Data.
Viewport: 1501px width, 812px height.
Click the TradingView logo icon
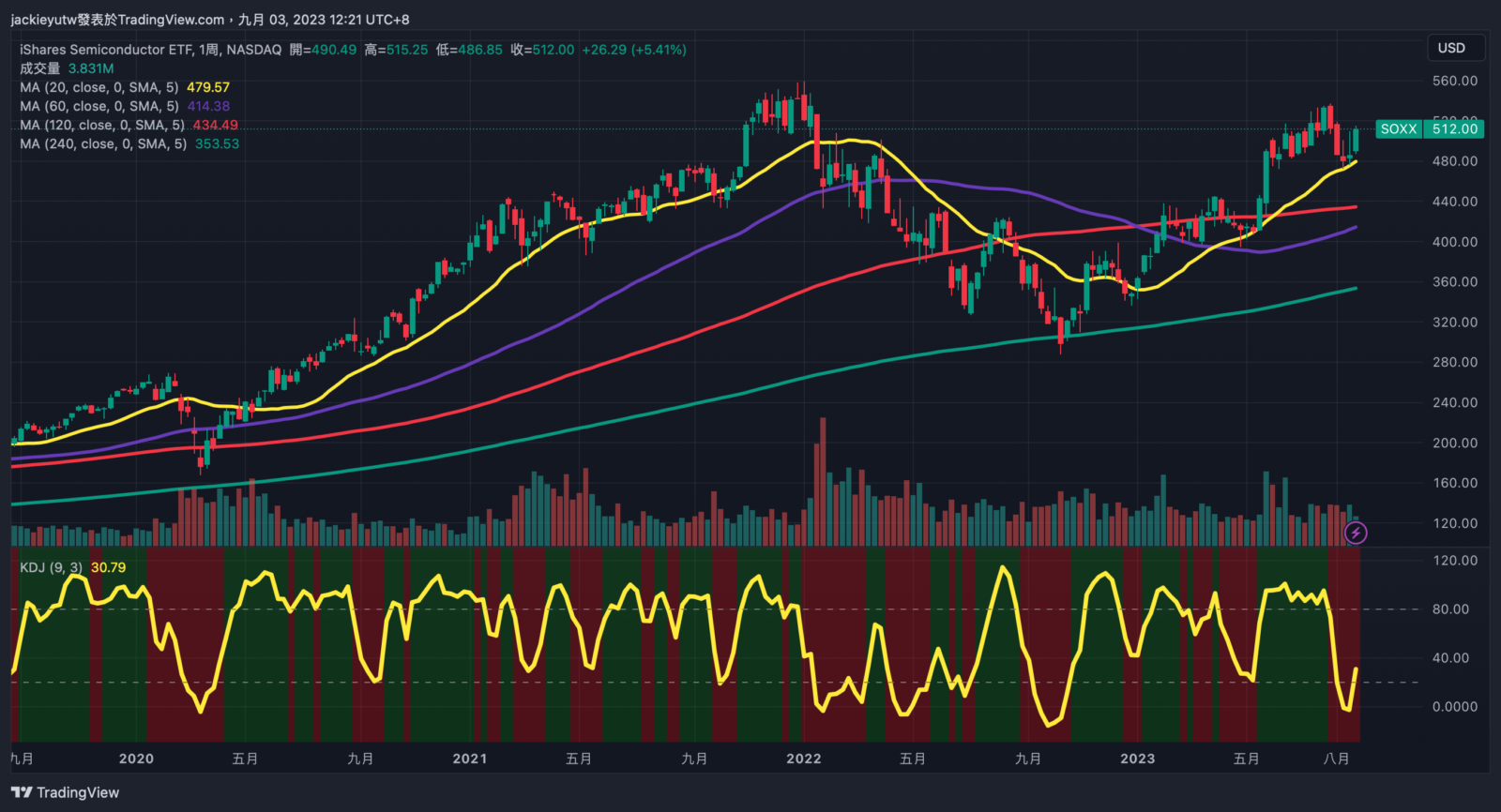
...
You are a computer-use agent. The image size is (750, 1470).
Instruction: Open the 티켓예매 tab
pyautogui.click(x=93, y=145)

Work to complete. Only the lines above from the one with "Viewport: 1501px width, 812px height." up to and including the one with "Click the TradingView logo icon" should be repeated, exactly as written.

Solution to this task.
Viewport: 1501px width, 812px height.
Click the TradingView logo icon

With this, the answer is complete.